§ YOUR OBJECTIVE: Return the lines below that contain "computer".

§ RECORDED DATA:
◇ ◇ ◇

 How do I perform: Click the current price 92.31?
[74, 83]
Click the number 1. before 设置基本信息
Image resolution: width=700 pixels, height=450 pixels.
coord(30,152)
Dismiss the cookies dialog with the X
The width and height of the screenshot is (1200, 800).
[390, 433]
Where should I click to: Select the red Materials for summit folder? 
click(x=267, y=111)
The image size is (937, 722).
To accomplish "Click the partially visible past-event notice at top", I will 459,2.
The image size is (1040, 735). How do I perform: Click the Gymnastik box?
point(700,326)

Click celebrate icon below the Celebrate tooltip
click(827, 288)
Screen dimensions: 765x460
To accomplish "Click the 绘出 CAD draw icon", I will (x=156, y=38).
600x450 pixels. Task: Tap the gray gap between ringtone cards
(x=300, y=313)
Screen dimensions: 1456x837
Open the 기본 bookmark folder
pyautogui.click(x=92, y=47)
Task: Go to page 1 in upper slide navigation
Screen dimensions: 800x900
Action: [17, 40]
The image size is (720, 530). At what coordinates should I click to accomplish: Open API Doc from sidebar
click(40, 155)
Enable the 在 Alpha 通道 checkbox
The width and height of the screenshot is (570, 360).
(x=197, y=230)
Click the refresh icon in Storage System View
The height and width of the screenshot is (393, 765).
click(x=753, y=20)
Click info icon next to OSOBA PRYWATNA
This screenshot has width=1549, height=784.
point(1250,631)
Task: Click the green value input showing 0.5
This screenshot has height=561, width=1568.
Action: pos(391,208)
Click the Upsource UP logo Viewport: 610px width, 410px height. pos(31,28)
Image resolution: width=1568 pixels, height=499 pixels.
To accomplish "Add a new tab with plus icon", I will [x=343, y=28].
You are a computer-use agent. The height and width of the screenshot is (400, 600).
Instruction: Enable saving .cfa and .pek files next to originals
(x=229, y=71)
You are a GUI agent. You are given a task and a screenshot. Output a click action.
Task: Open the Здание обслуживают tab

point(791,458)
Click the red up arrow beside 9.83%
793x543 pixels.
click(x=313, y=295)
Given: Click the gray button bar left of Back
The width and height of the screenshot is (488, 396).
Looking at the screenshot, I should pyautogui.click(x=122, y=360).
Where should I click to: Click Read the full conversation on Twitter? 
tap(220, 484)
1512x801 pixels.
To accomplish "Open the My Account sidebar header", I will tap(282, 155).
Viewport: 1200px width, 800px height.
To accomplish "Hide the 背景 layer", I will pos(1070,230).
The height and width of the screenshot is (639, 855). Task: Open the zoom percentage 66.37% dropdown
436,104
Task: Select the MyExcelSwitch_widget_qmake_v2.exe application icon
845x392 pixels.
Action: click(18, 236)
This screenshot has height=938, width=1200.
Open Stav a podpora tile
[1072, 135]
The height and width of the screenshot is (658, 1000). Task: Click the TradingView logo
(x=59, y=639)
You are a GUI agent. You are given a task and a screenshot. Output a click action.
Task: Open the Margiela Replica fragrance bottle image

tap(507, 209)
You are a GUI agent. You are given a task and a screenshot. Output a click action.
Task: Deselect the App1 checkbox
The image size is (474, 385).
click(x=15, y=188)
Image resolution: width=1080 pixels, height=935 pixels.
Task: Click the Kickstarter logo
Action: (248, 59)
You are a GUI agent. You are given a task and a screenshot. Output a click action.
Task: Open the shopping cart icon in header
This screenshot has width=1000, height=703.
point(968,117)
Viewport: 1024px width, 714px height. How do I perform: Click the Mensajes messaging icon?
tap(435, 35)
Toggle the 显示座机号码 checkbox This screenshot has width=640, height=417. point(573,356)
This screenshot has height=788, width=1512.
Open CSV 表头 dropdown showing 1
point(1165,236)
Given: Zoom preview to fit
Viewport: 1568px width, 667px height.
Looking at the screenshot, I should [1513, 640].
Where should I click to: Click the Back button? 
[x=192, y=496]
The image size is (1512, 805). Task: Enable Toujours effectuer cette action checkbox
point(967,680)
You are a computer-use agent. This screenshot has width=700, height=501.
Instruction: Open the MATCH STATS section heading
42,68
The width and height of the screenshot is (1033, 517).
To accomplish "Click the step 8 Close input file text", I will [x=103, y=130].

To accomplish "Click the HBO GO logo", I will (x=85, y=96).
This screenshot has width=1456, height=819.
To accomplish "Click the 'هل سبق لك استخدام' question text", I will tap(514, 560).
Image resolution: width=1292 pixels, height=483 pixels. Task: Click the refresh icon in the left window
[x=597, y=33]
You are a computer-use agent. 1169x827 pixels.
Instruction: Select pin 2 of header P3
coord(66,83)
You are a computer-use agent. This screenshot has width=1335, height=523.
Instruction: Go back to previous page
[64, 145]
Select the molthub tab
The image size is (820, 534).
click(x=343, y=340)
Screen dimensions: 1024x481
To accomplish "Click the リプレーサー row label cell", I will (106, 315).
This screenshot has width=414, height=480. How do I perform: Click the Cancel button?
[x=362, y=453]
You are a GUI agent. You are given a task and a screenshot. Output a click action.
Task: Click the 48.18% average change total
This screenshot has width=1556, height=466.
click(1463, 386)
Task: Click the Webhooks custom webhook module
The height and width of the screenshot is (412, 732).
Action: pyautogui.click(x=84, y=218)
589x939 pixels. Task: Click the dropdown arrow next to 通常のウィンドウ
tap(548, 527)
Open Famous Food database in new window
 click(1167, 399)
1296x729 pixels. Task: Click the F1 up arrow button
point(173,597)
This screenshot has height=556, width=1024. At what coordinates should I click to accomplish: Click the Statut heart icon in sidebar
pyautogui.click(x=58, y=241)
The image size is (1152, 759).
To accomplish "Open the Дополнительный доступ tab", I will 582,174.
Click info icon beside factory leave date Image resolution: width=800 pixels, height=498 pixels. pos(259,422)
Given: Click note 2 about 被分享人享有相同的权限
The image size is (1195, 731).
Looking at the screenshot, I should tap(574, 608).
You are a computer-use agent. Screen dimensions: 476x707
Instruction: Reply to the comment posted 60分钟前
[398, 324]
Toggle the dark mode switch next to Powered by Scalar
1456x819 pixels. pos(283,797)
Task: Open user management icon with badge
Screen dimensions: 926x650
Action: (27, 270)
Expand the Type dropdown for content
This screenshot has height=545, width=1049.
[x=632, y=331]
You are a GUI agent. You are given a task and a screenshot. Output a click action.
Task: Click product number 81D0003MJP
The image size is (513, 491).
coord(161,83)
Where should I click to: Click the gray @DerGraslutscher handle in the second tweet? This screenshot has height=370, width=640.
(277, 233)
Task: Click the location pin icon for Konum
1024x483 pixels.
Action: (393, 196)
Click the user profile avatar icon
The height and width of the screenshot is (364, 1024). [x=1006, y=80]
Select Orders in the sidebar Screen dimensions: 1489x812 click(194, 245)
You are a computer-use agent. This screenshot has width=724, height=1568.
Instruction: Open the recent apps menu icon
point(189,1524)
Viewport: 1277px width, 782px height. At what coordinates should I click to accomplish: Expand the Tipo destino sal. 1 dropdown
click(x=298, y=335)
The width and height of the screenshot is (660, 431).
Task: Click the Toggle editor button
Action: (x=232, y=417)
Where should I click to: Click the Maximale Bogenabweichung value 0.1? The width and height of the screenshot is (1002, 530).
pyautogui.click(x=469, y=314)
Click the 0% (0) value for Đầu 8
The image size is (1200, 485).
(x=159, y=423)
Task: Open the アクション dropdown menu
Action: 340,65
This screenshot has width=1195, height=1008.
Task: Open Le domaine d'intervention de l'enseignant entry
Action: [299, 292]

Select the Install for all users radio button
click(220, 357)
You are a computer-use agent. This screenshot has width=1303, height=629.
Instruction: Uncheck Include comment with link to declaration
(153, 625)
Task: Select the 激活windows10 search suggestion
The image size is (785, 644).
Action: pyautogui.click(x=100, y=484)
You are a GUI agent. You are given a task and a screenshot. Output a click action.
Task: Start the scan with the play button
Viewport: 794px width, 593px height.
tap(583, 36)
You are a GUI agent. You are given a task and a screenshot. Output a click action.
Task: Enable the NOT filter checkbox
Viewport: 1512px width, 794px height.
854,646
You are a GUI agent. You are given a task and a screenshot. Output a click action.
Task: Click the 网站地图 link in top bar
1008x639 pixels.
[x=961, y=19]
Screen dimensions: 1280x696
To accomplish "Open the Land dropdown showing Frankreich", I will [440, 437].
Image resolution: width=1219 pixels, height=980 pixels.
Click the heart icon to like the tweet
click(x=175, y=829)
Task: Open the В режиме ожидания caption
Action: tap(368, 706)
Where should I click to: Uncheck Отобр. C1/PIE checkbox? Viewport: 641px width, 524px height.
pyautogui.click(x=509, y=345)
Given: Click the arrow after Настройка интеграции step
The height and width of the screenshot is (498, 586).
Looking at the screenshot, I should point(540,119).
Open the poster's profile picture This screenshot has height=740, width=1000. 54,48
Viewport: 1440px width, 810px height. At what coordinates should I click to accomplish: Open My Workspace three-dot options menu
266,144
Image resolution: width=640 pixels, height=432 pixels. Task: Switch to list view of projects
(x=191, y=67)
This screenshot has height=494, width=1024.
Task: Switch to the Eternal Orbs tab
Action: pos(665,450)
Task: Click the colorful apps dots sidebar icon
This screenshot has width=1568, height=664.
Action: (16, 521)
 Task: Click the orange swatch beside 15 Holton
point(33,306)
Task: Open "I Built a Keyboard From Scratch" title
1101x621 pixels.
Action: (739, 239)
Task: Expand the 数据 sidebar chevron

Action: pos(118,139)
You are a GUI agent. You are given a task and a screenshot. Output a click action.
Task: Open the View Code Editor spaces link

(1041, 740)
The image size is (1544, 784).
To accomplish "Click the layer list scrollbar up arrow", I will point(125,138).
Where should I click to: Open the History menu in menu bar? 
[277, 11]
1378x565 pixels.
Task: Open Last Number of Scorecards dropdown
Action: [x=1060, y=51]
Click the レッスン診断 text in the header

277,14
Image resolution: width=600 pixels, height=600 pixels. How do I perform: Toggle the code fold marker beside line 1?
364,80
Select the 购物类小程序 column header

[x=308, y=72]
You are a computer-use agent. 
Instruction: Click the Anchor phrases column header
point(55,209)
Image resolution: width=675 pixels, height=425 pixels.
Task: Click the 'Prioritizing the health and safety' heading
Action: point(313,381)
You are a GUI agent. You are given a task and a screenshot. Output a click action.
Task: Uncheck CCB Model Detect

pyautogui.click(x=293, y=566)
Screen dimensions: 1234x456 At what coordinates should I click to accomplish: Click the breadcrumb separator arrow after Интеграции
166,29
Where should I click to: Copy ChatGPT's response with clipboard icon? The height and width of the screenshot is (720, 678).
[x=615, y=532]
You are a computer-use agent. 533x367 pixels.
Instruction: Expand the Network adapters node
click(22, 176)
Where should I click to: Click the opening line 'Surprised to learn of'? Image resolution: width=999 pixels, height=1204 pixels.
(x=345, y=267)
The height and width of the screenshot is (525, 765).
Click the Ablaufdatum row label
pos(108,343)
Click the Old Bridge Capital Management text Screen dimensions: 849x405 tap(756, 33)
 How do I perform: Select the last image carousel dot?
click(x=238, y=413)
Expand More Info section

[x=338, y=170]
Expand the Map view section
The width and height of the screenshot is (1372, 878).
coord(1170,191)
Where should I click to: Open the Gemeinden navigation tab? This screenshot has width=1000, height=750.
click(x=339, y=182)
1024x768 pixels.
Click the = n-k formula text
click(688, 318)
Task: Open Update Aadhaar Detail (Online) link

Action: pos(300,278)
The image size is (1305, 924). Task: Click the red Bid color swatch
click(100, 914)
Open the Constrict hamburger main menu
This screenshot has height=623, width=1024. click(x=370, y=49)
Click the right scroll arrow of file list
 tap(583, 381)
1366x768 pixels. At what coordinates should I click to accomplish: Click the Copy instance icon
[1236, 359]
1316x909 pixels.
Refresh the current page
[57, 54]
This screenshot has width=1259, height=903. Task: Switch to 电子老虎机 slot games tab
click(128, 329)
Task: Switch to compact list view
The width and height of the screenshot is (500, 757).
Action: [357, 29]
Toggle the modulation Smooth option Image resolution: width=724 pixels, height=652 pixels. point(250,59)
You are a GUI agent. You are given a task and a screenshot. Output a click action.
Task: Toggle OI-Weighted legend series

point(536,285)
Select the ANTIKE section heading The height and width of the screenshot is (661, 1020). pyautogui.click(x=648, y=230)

◇ ◇ ◇

§ YOUR SOLUTION:
You are a computer-use agent. The height and width of the screenshot is (400, 600).
You are a computer-use agent. This screenshot has width=700, height=501.
You are a computer-use agent. 1169x827 pixels.
You are a computer-use agent. This screenshot has width=1335, height=523.
You are a computer-use agent. Screen dimensions: 476x707
You are a computer-use agent. This screenshot has width=724, height=1568.
You are a computer-use agent. This screenshot has width=1303, height=629.
You are a computer-use agent. 
You are a computer-use agent. 533x367 pixels.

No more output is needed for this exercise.